→ TEXTE FOURNI
# # # #

Caractériser les profils auditifs pour une meilleure réhabilitation

Les bénéfices procurés par les aides auditives varient grandement selon les utilisateurs car l’appareillage se base sur les seuls résultats de l’audiométrie. D’autres mesures de perception peuvent être utiles pour mieux comprendre les particularités de chaque perte auditive et ainsi adapter les stratégies d'appareillage à chaque individu. Explications avec Torsten Dau, directeur du Hearing Systems Group à l’université technique du Danemark, suite à sa présentation lors du 16e congrès de la SFA.

Propos recueillis par Stéphane Davoine
SFA

Audiologie Demain (AD) : Avec vos collègues Raul Sanchez et Jens Hjortkjær, vous avez développé une nouvelle approche pour caractériser les profils auditifs sur la base des distorsions. Pouvez-vous nous expliquer de quoi il s’agit ?

Torsten Dau (TD) : Alors que la perte auditive neurosensorielle peut être abordée sous l’angle de la physiologie ou sous celui de la perception, la réhabilitation auditive est, elle, principalement basée sur les résultats de l’audiogramme tonal. Au sein d’un projet à grande échelle, le « Better Hearing rehabilitation in Denmark » (BEAR), nous avons mis sur pied une nouvelle approche basée sur le profilage des déficits de perception auditifs. Nous avons émis l’hypothèse que la perte auditive d’un individu résultait de deux types indépendants de « distorsions auditives ». Dans cet espace à deux dimensions, nous avons ainsi identifié quatre profils auditifs. L’analyse s’est appuyée sur un groupe hétérogène d’auditeurs évalués selon les critères de la re-connaissance de la parole, de la perception de la sonie, de la capacité de traitement binaural et de la résolution spectro-temporelle. Les résultats ont montré qu’un premier type de distorsion était associé à des seuils auditifs dégradés dans les hautes fréquences ainsi qu’à un démasquage temporel réduit, et était corrélé avec des seuils d’intelligibilité de la parole dans le bruit élevés. Le second type de distorsion a été principalement associé à des pertes auditives dans les basses fréquences et à des fonctions de sonie anormalement abruptes. Ces profils auditifs recouvrent quatre sous-populations robustes de malentendants présentant divers degrés de distorsions de perception.

AD : Auriez-vous pu inclure d’autres facteurs dans votre analyse pour l’enrichir ?

# # # #

Éléments de données:
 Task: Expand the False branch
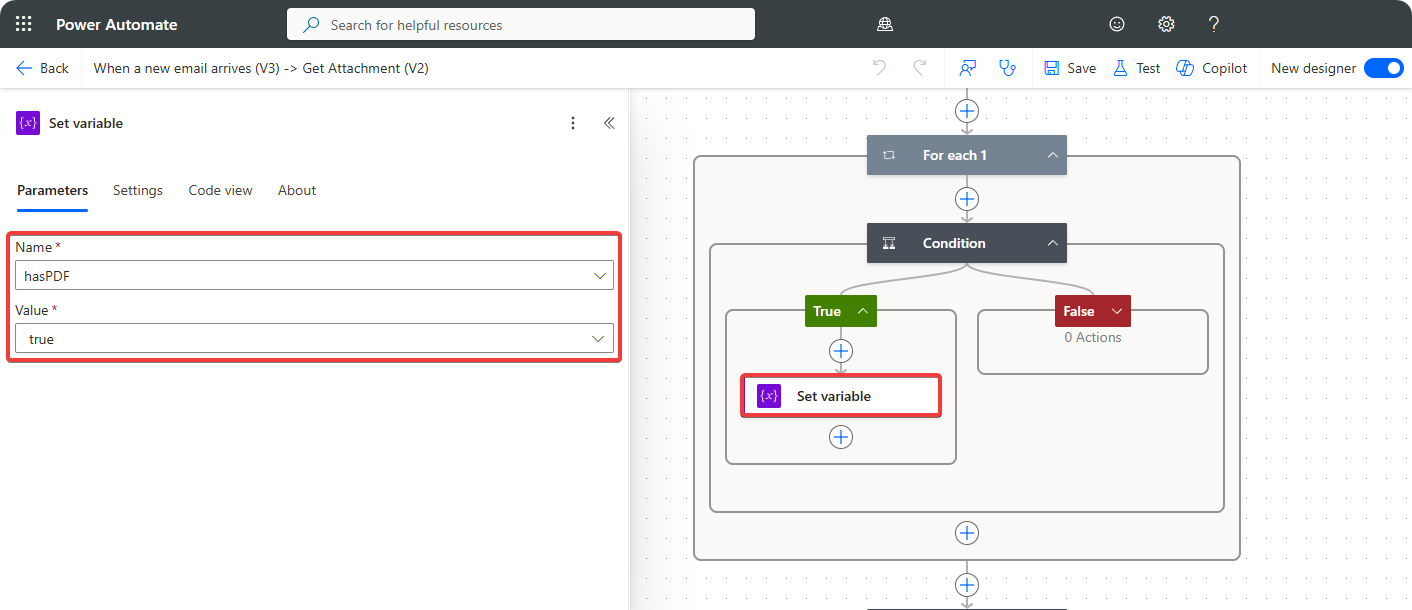(1116, 311)
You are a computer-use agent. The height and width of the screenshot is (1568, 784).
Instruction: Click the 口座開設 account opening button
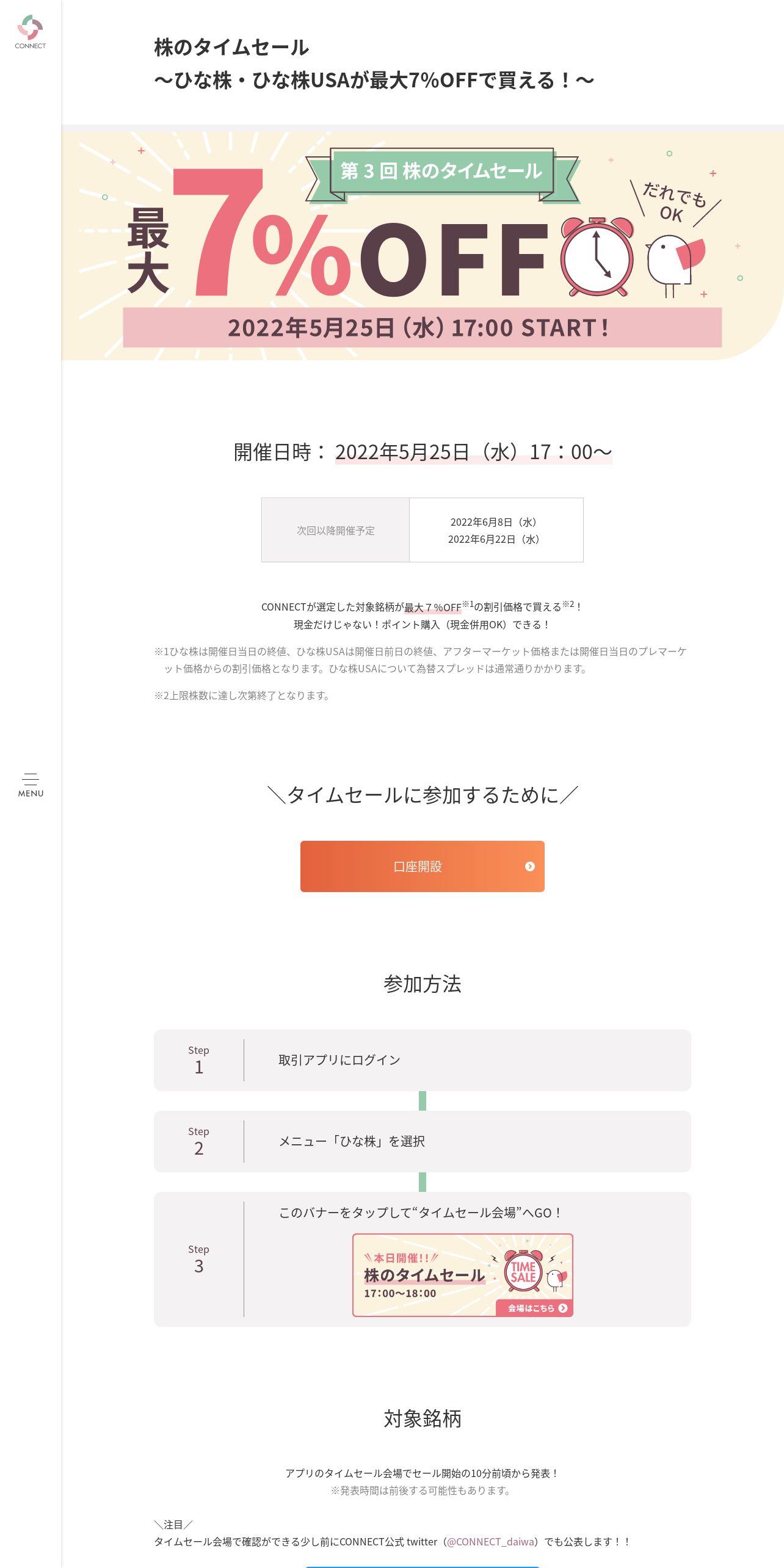[422, 866]
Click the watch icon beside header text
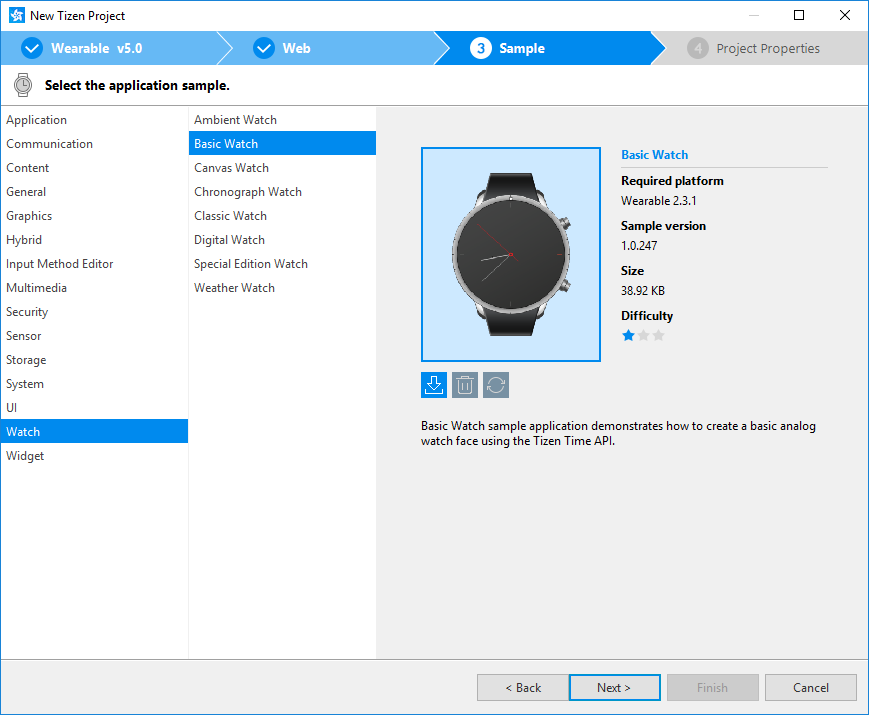 coord(23,85)
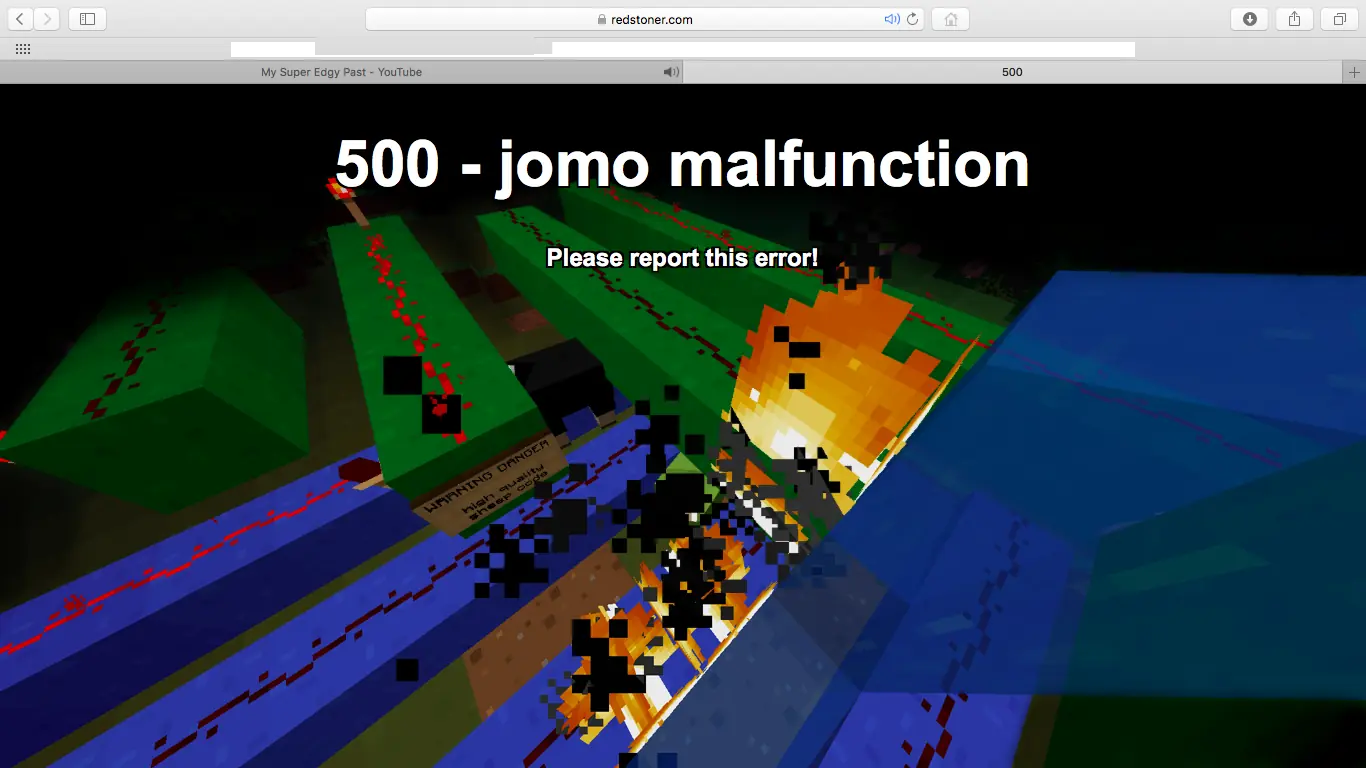The height and width of the screenshot is (768, 1366).
Task: Show the downloads list
Action: [1249, 19]
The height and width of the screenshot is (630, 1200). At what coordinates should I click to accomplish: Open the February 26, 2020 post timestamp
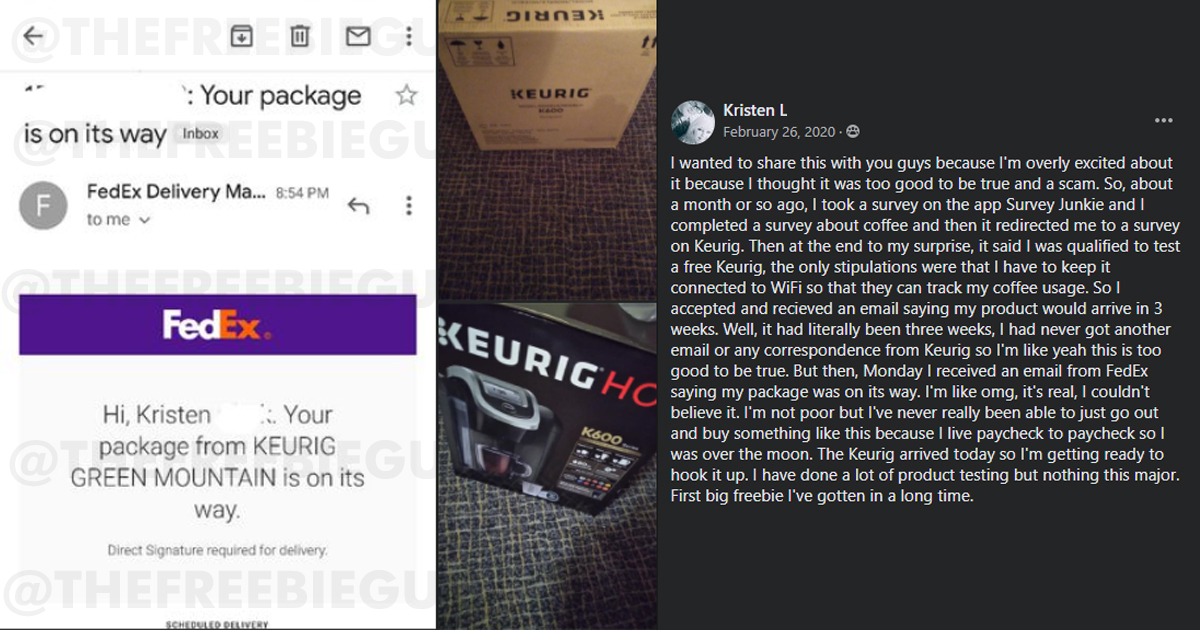[778, 132]
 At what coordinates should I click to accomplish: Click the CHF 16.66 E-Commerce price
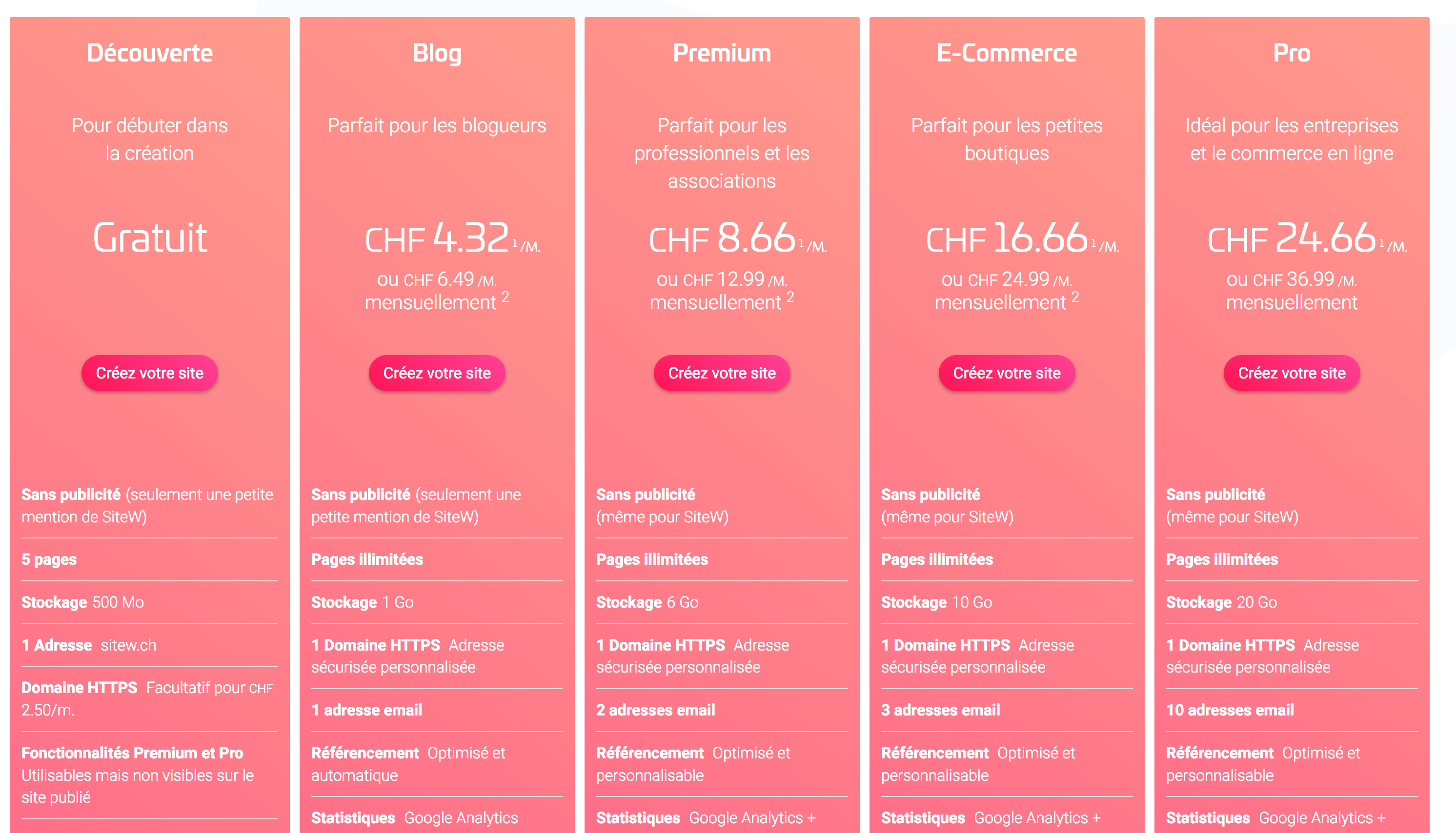coord(1007,238)
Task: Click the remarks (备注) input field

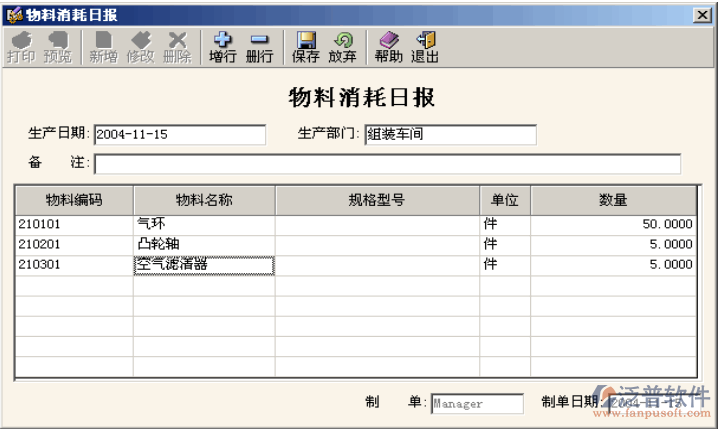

# # # #

→ TRAVAIL À RÉALISER
1) Recopiez, dans l'entretien sur les profils auditifs, tout ce qui va de "Audiologie Demain (AD) : Avec" jusqu'à "quoi il s’agit ?".
2) Traduisez en anglais cette phrase de l'entretien sur les profils auditifs : « Dans cet espace à deux dimensions, nous avons ainsi identifié quatre profils auditifs. »
3) Reprenez l'entretien sur les profils auditifs et poursuivez-le à partir de sa dernière phrase.
Les lignes ne sont d'aucune utilité pour ce travail.

→ RÉPONSES NUMÉROTÉES
1)
Audiologie Demain (AD) : Avec vos collègues Raul Sanchez et Jens Hjortkjær, vous avez développé une nouvelle approche pour caractériser les profils auditifs sur la base des distorsions. Pouvez-vous nous expliquer de quoi il s’agit ?

2) In this two-dimensional space, we thus identified four hearing profiles.

3)
TD : Notre approche de la caractérisation de la perte auditive basée sur des données est intentionnellement limitée aux mesures psychoacoustiques et à l’utilisation de tests ayant un potentiel d’application clinique. Nous avons choisi de ne pas inclure de mesures physiologiques, tels les oto-émissions acoustiques et les potentiels évoqués de manière à nous concentrer sur la caractérisation des conséquences en termes de perception. Les facteurs cognitifs sont également importants pour caractériser dans sa globalité le « profil d’écoute » d’une personne malentendante, comme le suggèrent plusieurs études. dans notre approche, les facteurs cognitifs sont considérés comme une variable confondante plutôt qu’une part manquante du profilage auditif. Toutefois, il serait tout à fait intéressant d’explorer ces facteurs puisque la cognition peut altérer la perception des stimuli auditifs de la batterie de tests utilisés, et que les capacités cognitives de l’auditeur sont à même d’être affectées par les distorsions reflétées dans les profils auditifs et conduire à une expérience compliquée en termes d’effort d’écoute.

AD : Pensez-vous que cette approche pourrait influencer les pratiques des audioprothésistes ?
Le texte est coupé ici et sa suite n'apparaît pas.